Stranded sperm whales in 2016 belonged to two different groups
Pollutants and genetic analysis reveal origin and group affiliation.
In January and February 2016, 30 young male sperm whales stranded on the coasts of Germany, the Netherlands, the United Kingdom, Denmark and France, of whom 24 could be autopsied. Scientists of the Institute for Terrestrial and Aquatic Wildlife Research (ITAW) of the University of Veterinary Medicine Hannover (TiHo) investigated these stranded animals together with their colleagues from the affected neighbouring countries for pollutants. They found that the animals belonged to two different social groups. The results of the study were published by the scientists in the scientific journal "Scientific Reports".
It is known that different mixtures and concentrations of chemical pollutants can accumulate in the tissues of individual marine mammals depending on their geographical habitat and food, resulting in different contamination profiles.
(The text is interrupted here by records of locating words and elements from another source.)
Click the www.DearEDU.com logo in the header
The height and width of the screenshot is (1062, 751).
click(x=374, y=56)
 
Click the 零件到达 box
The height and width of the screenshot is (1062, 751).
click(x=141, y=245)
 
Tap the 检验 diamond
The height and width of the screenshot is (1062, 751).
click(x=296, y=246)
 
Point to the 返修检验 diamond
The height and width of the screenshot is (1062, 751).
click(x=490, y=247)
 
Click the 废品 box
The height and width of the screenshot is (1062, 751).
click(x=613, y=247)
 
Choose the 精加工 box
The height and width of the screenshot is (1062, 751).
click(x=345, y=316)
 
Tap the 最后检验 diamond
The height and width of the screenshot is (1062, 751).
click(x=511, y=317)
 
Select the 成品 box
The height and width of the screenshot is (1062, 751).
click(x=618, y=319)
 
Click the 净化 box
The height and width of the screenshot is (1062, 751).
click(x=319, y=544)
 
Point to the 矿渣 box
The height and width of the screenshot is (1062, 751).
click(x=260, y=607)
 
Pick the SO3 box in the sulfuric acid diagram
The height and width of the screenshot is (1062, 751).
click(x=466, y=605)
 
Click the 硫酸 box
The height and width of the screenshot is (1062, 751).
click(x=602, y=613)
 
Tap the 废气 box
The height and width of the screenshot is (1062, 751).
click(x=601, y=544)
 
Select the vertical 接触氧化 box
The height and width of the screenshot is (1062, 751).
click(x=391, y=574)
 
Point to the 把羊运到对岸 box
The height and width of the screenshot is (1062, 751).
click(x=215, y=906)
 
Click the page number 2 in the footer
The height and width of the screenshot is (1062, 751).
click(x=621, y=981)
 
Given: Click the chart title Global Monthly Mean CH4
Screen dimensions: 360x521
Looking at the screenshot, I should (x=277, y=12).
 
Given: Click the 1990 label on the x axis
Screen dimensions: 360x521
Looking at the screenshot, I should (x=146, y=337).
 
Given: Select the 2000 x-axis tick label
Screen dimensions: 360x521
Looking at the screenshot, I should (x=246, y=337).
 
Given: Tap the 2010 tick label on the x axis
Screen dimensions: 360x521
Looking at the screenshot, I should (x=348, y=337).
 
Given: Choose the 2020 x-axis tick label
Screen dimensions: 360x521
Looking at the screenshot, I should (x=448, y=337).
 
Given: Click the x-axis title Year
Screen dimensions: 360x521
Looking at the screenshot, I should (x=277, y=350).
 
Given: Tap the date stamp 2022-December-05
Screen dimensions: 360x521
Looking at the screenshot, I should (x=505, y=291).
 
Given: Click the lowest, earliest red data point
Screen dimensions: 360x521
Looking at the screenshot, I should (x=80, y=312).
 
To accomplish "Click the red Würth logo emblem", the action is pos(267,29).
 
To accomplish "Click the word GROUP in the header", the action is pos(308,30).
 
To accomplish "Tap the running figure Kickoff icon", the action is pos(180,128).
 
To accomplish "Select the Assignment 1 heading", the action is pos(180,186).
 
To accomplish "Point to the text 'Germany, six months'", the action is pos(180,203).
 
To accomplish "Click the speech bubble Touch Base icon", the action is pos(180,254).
On the basis of these contamination profiles, the researchers drew conclusions about the social structures in which the young male sperm whale (Physeter macrocephalus) lived. To do so, they examined the tissue samples from the 24 animals stranded in the North Sea during the autopsies and analysed organic compounds and trace element concentrations in muscles, liver, kidneys and fat.
Dr. Joseph Schnitzler was able to show with other scientists of the ITAW that the sperm whales, which stranded in January on Texel in the Netherlands, on Heligoland and in front of Büsum, came from areas that were more heavily polluted with organic contaminants. "Probably these animals came from southern regions and belonged to the same group," explains Schnitzler. "The fact that we can also detect higher concentrations of arsenic in the samples of these animals supports our assumption. Arsenic is found above all in geothermal active regions such as the Azores and volcanic hotspots, such as the Canary Islands and Cape Verde. "Among the group of eight bulls stranded off Dithmarschen end January 2016 and two other animals in early February however, researchers found lower concentrations of organic contaminants and arsenic but higher concentrations of zinc and barium. Similar to nutrients, dissolved zinc only occurs in very low concentrations in surface waters in the oceans, but concentrations below 1000 meters are high. Adding to this the fact that barium is an indicator of Arctic water masses, observations show that these animals originated from the lower North Atlantic feeding areas around the Norwegian shelf edge. Genetic analyses also indicate an origin from the Canary Islands and the northern part of the Atlantic. They also made it possible to uncover relationships. "The combination of toxicological and genetic data suggests that two groups were found among the stranded sperm whales: one group sojourned around the Canary Island and one around the northern part of the Atlantic," explains Schnitzler.
Sperm whales show the strongest social behaviour within the group of large whales. Except during the mating season, adult male and female sperm whales live separately in the oceans. The group structures, group sizes and home regions of the female groups have already been studied relatively well. Adult females live with young of both sexes in stable groups of groups. These groups occur mainly in subtropical waters of low latitudes. The young males leave these groups at the age of ten and then gradually move to higher latitudes with colder surface waters. Studies show that these young sperm whales are grouped into male bachelor groups, although little is known about their group structure. Apart from these bachelor groups, male sperm whales are usually later spotted singly or occasionally in groups of two with adult males. Only in their late twenties did the sexually mature males eventually return to lower latitudes in the areas where the females live to mate.